▸ WORK TO BE COMPLETED
Word for word, please restate the line that contains "You are a GUI" and all lines after it through the end of the material, minus the pictures.

▸ DATASET EXCERPTS
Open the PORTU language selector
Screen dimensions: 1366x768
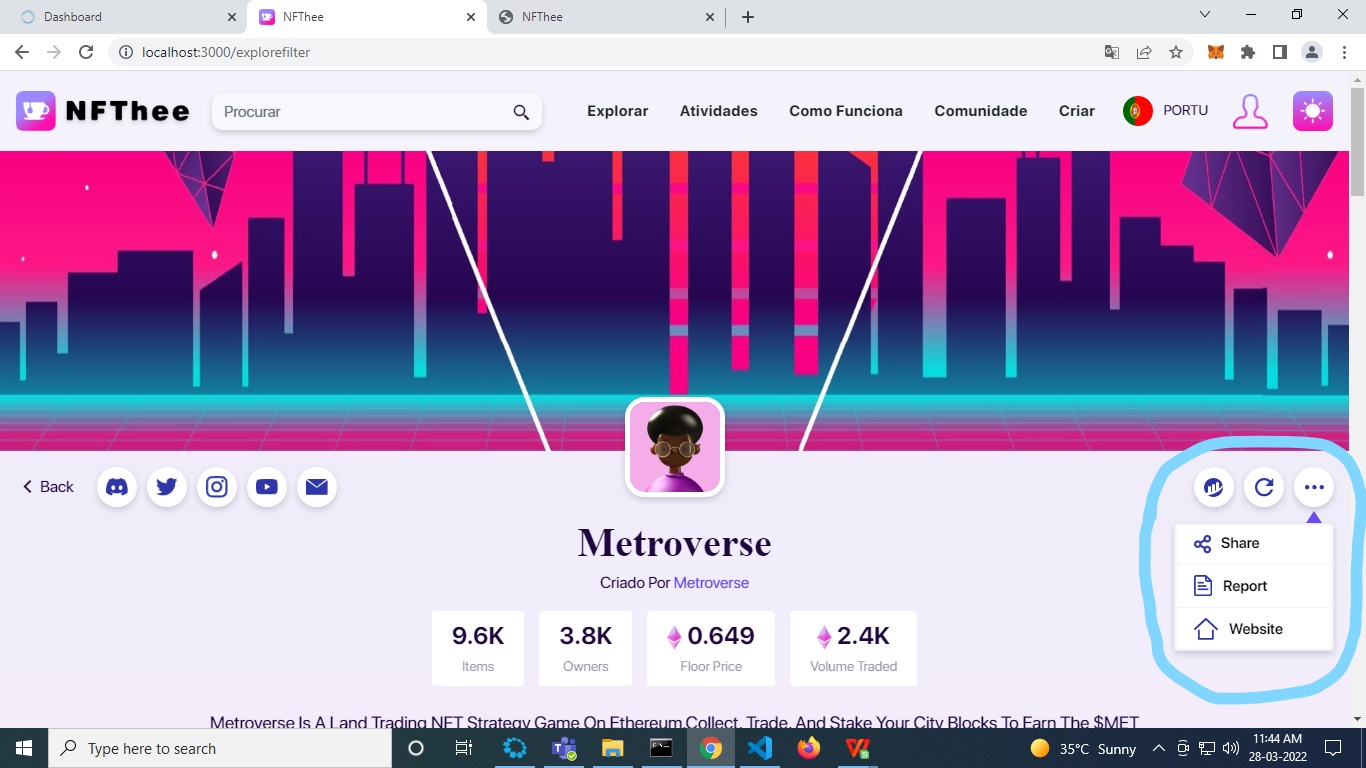1166,111
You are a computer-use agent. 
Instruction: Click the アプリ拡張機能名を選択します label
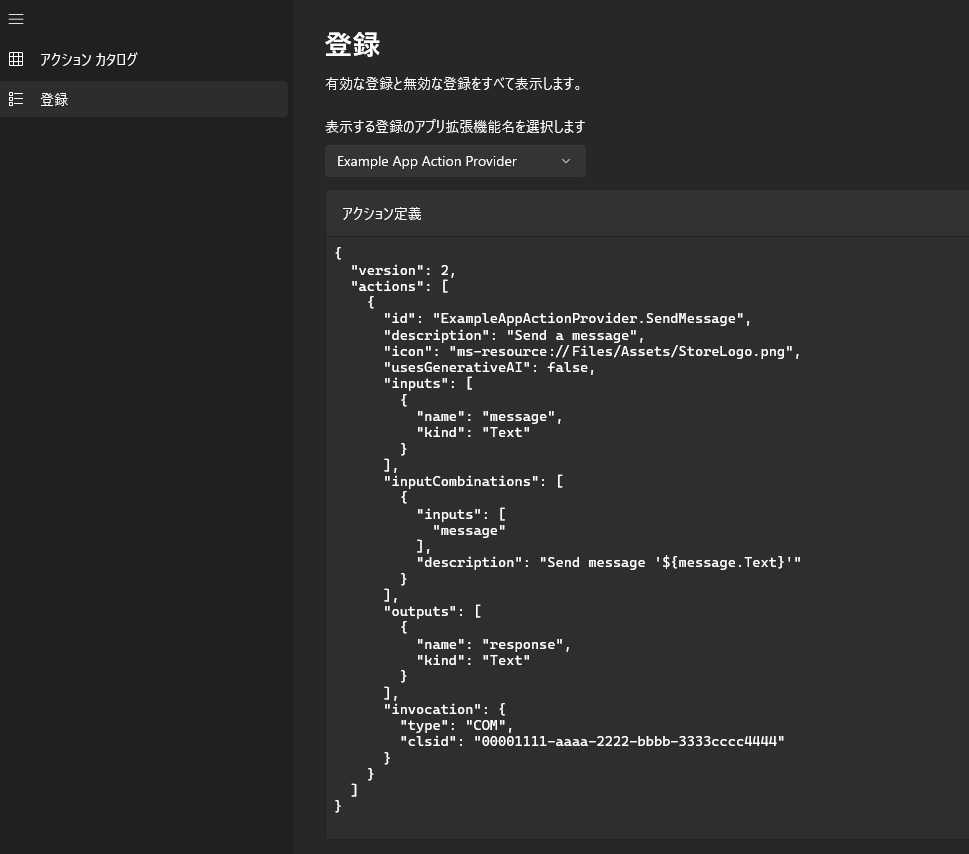point(455,127)
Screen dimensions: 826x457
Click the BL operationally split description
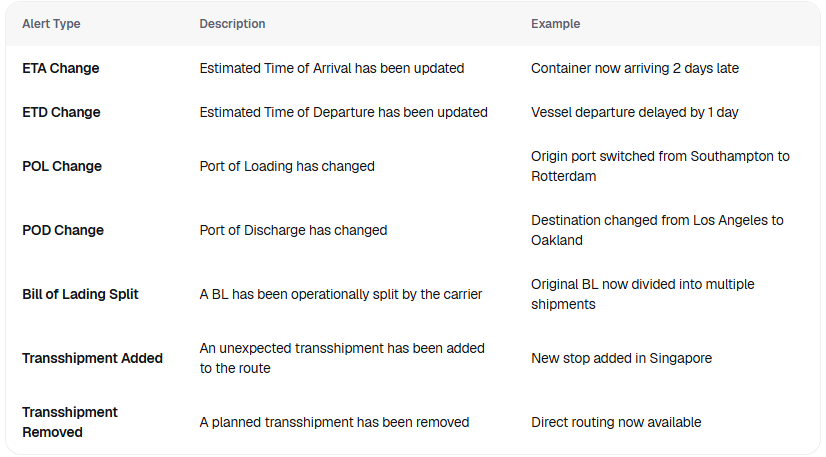pyautogui.click(x=341, y=294)
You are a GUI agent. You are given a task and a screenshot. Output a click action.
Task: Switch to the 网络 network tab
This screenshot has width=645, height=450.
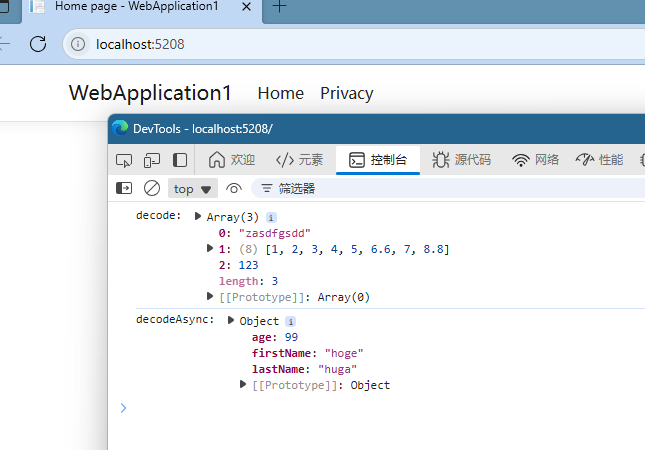(x=536, y=160)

▸ WRITTEN ANSWER
You are a GUI agent. You are given a task and a screenshot. Output a click action.
Task: Switch to the 网络 network tab
This screenshot has width=645, height=450.
(x=536, y=160)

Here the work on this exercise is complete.